Хотя Папа Римский обнародовал последнее по времени и весьма краткое по содержанию пророчество Божьей Матери, сообщенное ею трем новообращенным в христианство девочкам в Уганде: «Вирус победит человека. Человек уйдет, как ушли динозавры».
…Никита Иванович вспомнил разговоры Саввы и президента в фонде «Национальная идея», куда президент (во время своего первого срока) любил наведываться и даже иногда парился там в подвальной, сделанной лучшими мастерами сауне, вдыхал эвкалиптовые и прочие травяные ароматы, дымящиеся в специальной курильнице, окунался в холодный глубокий бассейн, пил, завернувшись в простынь, пиво, а то и пропускал рюмаху водки под шашлычок, одним словом, вел себя, как обычный (нормальный) человек. И разговаривал тогда он, как хоть и намертво сжившийся с властью, растворившийся в ней, так что уже было не понять, где он, а где она и могут ли они существовать по отдельности, но пока еще здраво воспринимающий действительность человек.

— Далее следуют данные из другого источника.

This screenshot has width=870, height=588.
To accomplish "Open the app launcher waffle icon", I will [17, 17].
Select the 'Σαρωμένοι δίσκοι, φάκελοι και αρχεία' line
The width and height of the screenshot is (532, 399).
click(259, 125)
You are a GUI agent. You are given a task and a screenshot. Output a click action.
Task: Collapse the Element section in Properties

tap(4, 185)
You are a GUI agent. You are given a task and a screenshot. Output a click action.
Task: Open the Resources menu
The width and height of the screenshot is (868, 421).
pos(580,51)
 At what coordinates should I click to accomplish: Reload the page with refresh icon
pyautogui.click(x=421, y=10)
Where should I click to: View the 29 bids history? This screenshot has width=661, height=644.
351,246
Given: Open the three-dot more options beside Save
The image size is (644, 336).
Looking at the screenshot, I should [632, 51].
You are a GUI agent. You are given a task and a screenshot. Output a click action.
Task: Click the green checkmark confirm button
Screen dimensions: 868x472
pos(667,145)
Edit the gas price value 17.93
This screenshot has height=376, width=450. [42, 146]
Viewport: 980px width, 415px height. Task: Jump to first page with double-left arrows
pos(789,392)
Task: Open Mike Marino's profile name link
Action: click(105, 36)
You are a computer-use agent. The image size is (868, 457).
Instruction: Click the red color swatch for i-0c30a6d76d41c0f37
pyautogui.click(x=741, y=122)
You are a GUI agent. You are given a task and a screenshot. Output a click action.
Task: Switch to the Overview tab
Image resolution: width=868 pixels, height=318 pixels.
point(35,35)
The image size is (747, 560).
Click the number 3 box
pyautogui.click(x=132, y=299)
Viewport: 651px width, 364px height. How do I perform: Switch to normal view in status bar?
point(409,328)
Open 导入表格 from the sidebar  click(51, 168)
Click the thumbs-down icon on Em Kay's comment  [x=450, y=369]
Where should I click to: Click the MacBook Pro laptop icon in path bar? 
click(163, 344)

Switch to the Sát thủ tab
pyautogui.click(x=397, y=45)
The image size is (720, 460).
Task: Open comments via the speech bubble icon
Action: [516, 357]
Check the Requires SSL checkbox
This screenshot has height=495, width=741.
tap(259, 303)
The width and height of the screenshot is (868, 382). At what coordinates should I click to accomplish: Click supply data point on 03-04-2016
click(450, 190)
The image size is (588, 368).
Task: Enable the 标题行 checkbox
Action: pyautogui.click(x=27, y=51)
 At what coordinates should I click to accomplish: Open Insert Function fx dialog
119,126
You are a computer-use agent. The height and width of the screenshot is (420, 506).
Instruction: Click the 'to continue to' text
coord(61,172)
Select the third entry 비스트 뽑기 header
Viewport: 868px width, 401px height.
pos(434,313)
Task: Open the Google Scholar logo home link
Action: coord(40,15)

«Сколько можно жить без надежды? — вопрошал, прихлебывая пивко, блестя распаренным лицом, тряся прилипшим ко лбу русым (как из металлической стружки) чубом, Савва и сам же отвечал: — Сколько угодно. Но это путь к вырождению. Если объективные — геополитические, экономические, этнографические и прочие — обстоятельства препятствуют возникновению надежды, значит в роли ее проводника — отца — должен выступить один-единственный человек. К нему должны устремляться все помыслы, мольбы и молитвы. Он сам должен быть для слабых и сильных, сирых и молодцеватых этой надеждой. Если жизнь сама не меняется к лучшему, ее должен понудить к тому один-единственный человек. Так всегда было в истории. И этот человек — ты, Ремир. Божественные пространства противоречивы и нелогичны, как плахи. Но между двумя пространствами, двумя плахами — отчаяньем России и исчерпанностью мировой цивилизации — сконцентрировалось невообразимого напряжения поле. Сунь туда свою голову, Ремир, никакой топор ее не достанет, а если достанет, то отскочит прямо в лоб рубщику. Используй неземную энергию плах, светись ее нестерпимым светом, не проспи свой шанс!»
«Помнишь, — усмехнулся Ремир, — анекдот про импотента, которому доктор посоветовал есть побольше рыбы, потому что в ней много фосфора. Тот ответил: “Доктор, мне надо, чтобы у меня стоял, а не светился!” Однако, — продолжил президент уже серьезно, — внутри надежды есть одно интересное состояние. Надежда без — вне — надежды. Вера в то, чего нет. Ожидание того, что никогда не придет. Это можно сравнить с гипнозом, сном наяву, лунатизмом, когда человек, к примеру, полагает, что у него есть крылья и он может летать, хотя на самом деле нет у него никаких крыльев и летать он, естественно, не может. Можно ли считать, что тот, кто внушил это человеку, счастлив, что он наслаждается жизнью?»
«Люди, — ответил Савва, — наслаждаются самыми неожиданными вещами».
Никита подумал, что брат прав. Недавно в троллейбусе он наблюдал, как чудовищного вида бомж в струпьях с огромным, пористым, как губка носом сначала нагло выхлебал на глазах у пассажиров бутылку пива, затем начал рыгать и громко портить воздух. Когда его, сучившего ногами, пытавшегося еще и закурить, поволокли вместе с гремящим пустыми бутылками мешком к выходу, на деформированном лице бомжа (это больше всего и поразило Никиту) явственно читалось удовольствие, наслаждение от происходящего.
Точно такое же противоестественное наслаждение присутствовало и на лице некоего юноши с реденькой двузубой бородкой, просящего в подземном переходе милостыню с электронным (надо думать, недешевым) экранчиком на штативе: «Подайте, Антихриста ради!»